EXERCISE GOAL: Only the number is wanted: how many lines in the material below contain "computer".

TASK DATA:
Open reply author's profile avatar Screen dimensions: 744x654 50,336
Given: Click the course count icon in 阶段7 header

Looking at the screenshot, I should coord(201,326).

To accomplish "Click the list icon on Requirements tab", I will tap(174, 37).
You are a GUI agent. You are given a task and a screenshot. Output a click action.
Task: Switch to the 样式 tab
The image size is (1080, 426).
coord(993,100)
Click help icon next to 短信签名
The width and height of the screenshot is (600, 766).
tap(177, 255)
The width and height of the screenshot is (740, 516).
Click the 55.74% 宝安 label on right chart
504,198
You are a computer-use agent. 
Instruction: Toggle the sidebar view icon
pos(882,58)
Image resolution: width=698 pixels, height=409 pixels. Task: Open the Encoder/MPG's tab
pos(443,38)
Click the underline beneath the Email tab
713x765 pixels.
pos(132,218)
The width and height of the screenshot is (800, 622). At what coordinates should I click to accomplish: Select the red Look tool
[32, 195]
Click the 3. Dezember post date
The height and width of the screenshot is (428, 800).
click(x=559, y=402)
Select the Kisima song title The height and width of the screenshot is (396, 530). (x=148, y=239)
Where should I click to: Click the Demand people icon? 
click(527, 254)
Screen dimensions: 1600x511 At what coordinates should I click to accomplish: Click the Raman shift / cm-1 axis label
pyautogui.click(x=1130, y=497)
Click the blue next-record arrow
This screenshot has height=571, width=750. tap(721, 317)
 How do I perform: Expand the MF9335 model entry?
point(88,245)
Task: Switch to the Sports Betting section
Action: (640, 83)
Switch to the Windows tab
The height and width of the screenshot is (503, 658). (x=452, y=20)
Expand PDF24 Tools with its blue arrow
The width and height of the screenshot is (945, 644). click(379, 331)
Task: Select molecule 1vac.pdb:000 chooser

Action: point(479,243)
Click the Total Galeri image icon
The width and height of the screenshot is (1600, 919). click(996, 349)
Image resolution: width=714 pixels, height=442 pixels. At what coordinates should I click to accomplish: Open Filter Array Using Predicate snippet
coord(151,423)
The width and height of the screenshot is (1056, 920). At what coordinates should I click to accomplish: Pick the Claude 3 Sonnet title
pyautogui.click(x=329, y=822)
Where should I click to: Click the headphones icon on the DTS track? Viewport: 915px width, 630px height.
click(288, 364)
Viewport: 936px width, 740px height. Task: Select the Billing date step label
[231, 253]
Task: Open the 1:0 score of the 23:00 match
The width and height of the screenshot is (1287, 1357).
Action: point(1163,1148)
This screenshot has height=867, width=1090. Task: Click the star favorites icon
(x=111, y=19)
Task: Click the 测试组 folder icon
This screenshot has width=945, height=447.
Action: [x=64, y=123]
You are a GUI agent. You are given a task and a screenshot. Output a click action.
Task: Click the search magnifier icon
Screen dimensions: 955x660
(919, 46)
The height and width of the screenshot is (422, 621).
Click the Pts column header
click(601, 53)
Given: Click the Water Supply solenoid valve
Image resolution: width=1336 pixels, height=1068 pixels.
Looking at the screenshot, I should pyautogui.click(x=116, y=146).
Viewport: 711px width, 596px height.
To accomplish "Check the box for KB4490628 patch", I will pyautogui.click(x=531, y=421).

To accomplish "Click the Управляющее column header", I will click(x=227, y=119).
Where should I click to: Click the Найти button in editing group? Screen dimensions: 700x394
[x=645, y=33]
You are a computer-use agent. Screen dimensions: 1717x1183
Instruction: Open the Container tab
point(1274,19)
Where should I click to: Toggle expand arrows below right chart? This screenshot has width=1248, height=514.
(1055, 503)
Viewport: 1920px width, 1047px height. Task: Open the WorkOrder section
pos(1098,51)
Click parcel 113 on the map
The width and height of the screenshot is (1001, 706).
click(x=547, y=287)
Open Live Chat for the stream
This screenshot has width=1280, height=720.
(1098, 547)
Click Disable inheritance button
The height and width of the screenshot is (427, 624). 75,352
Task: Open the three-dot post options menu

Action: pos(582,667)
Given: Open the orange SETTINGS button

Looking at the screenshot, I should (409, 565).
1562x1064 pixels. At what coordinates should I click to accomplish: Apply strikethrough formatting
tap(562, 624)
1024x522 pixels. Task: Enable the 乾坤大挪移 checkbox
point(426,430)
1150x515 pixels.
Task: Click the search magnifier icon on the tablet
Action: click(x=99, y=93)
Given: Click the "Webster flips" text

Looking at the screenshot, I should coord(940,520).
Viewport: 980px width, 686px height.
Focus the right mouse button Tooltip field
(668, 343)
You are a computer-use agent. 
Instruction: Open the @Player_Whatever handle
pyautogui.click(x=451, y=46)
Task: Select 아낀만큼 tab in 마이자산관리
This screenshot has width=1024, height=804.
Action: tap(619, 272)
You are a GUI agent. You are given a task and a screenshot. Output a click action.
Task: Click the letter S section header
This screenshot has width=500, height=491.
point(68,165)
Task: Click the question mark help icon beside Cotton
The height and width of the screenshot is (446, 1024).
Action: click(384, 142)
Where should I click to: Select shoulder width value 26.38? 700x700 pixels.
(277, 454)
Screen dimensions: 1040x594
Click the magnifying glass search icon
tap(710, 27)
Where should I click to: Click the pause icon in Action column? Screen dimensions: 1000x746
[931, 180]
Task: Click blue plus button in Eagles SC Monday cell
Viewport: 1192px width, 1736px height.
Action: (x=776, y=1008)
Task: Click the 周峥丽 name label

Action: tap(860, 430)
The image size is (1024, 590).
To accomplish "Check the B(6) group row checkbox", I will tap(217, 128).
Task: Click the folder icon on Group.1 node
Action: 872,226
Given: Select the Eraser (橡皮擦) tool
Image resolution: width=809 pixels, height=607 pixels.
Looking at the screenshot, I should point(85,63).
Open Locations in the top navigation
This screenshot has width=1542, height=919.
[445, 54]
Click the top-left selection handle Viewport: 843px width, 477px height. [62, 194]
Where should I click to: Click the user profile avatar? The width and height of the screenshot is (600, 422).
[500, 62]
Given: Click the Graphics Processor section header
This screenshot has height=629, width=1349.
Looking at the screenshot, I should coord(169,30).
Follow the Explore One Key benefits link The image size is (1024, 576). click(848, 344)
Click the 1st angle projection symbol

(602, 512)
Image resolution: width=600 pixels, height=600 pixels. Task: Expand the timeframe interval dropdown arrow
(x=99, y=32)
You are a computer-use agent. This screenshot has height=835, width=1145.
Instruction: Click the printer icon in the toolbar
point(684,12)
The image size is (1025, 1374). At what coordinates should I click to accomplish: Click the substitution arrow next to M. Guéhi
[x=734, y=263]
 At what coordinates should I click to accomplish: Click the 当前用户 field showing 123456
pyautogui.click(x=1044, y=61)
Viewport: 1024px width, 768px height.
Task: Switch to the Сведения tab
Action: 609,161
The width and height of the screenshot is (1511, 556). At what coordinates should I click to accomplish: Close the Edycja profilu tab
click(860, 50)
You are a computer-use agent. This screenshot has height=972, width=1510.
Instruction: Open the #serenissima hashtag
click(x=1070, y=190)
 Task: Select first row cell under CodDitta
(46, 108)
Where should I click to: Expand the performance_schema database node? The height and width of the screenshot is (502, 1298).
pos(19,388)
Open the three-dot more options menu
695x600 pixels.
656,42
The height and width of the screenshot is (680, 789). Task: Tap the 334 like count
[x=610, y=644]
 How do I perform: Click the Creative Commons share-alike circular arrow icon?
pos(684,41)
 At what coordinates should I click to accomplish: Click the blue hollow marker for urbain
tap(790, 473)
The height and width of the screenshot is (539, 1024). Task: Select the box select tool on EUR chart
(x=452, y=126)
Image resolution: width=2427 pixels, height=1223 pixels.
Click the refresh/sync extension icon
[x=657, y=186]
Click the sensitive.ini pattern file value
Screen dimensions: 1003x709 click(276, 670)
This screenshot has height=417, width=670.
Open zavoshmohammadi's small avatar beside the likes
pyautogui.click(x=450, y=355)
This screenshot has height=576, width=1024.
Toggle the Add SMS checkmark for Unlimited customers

SOLUTION FOR THIS PROBLEM: 5